Given data START

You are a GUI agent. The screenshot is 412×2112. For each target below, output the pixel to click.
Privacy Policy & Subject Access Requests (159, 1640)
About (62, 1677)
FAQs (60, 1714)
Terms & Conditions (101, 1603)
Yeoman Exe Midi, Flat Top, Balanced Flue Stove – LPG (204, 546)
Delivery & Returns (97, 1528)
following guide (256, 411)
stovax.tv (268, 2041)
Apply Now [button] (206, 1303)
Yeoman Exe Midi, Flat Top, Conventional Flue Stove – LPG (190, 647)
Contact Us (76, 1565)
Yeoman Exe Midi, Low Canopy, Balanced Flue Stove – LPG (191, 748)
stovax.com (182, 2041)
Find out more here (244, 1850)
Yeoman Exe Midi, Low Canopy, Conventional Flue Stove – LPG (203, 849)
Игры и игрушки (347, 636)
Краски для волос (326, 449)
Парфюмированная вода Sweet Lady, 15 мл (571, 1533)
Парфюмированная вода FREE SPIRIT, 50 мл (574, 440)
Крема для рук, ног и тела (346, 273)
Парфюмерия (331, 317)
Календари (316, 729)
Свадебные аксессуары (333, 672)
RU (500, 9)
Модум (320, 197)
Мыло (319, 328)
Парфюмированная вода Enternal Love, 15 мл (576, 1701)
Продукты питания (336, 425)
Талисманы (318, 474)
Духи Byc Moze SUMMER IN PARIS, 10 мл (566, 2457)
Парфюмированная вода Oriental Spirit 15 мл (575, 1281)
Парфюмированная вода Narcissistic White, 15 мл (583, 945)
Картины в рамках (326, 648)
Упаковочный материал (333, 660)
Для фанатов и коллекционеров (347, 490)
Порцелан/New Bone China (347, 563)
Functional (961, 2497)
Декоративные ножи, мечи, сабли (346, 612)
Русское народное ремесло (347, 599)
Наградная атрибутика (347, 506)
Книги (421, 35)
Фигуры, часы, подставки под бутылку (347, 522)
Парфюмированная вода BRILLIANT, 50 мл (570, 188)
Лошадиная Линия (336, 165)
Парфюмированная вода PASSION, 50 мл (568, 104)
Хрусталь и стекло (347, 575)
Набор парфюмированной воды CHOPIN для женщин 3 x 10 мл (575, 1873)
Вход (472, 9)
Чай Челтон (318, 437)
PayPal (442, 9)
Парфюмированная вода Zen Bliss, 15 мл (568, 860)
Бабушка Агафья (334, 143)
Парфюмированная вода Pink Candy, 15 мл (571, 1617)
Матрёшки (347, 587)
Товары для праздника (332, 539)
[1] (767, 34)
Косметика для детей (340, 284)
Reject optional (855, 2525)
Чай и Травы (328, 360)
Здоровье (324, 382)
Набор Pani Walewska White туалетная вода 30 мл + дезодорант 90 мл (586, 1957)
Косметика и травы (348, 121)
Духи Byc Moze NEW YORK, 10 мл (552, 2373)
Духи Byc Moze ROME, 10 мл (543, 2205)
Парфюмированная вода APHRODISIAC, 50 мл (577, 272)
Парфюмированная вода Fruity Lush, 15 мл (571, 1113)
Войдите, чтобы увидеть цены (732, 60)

Given data END

__Exercise directions__: The job here is to write out all the entries again exactly.

__Reply__:
You are a GUI agent. The screenshot is 412×2112. For each target below, output the pixel to click.
Privacy Policy & Subject Access Requests (159, 1640)
About (62, 1677)
FAQs (60, 1714)
Terms & Conditions (101, 1603)
Yeoman Exe Midi, Flat Top, Balanced Flue Stove – LPG (204, 546)
Delivery & Returns (97, 1528)
following guide (256, 411)
stovax.tv (268, 2041)
Apply Now [button] (206, 1303)
Yeoman Exe Midi, Flat Top, Conventional Flue Stove – LPG (190, 647)
Contact Us (76, 1565)
Yeoman Exe Midi, Low Canopy, Balanced Flue Stove – LPG (191, 748)
stovax.com (182, 2041)
Find out more here (244, 1850)
Yeoman Exe Midi, Low Canopy, Conventional Flue Stove – LPG (203, 849)
Игры и игрушки (347, 636)
Краски для волос (326, 449)
Парфюмированная вода Sweet Lady, 15 мл (571, 1533)
Парфюмированная вода FREE SPIRIT, 50 мл (574, 440)
Крема для рук, ног и тела (346, 273)
Парфюмерия (331, 317)
Календари (316, 729)
Свадебные аксессуары (333, 672)
RU (500, 9)
Модум (320, 197)
Мыло (319, 328)
Парфюмированная вода Enternal Love, 15 мл (576, 1701)
Продукты питания (336, 425)
Талисманы (318, 474)
Духи Byc Moze SUMMER IN PARIS, 10 мл (566, 2457)
Парфюмированная вода Oriental Spirit 15 мл (575, 1281)
Парфюмированная вода Narcissistic White, 15 мл (583, 945)
Картины в рамках (326, 648)
Упаковочный материал (333, 660)
Для фанатов и коллекционеров (347, 490)
Порцелан/New Bone China (347, 563)
Functional (961, 2497)
Декоративные ножи, мечи, сабли (346, 612)
Русское народное ремесло (347, 599)
Наградная атрибутика (347, 506)
Книги (421, 35)
Фигуры, часы, подставки под бутылку (347, 522)
Парфюмированная вода BRILLIANT, 50 мл (570, 188)
Лошадиная Линия (336, 165)
Парфюмированная вода PASSION, 50 мл (568, 104)
Хрусталь и стекло (347, 575)
Набор парфюмированной воды CHOPIN для женщин 3 x 10 мл (575, 1873)
Вход (472, 9)
Чай Челтон (318, 437)
PayPal (442, 9)
Парфюмированная вода Zen Bliss, 15 мл (568, 860)
Бабушка Агафья (334, 143)
Парфюмированная вода Pink Candy, 15 мл (571, 1617)
Матрёшки (347, 587)
Товары для праздника (332, 539)
[1] (767, 34)
Косметика для детей (340, 284)
Reject optional (855, 2525)
Чай и Травы (328, 360)
Здоровье (324, 382)
Набор Pani Walewska White туалетная вода 30 мл + дезодорант 90 мл (586, 1957)
Косметика и травы (348, 121)
Духи Byc Moze NEW YORK, 10 мл (552, 2373)
Духи Byc Moze ROME, 10 мл (543, 2205)
Парфюмированная вода APHRODISIAC, 50 мл (577, 272)
Парфюмированная вода Fruity Lush, 15 мл (571, 1113)
Войдите, чтобы увидеть цены (732, 60)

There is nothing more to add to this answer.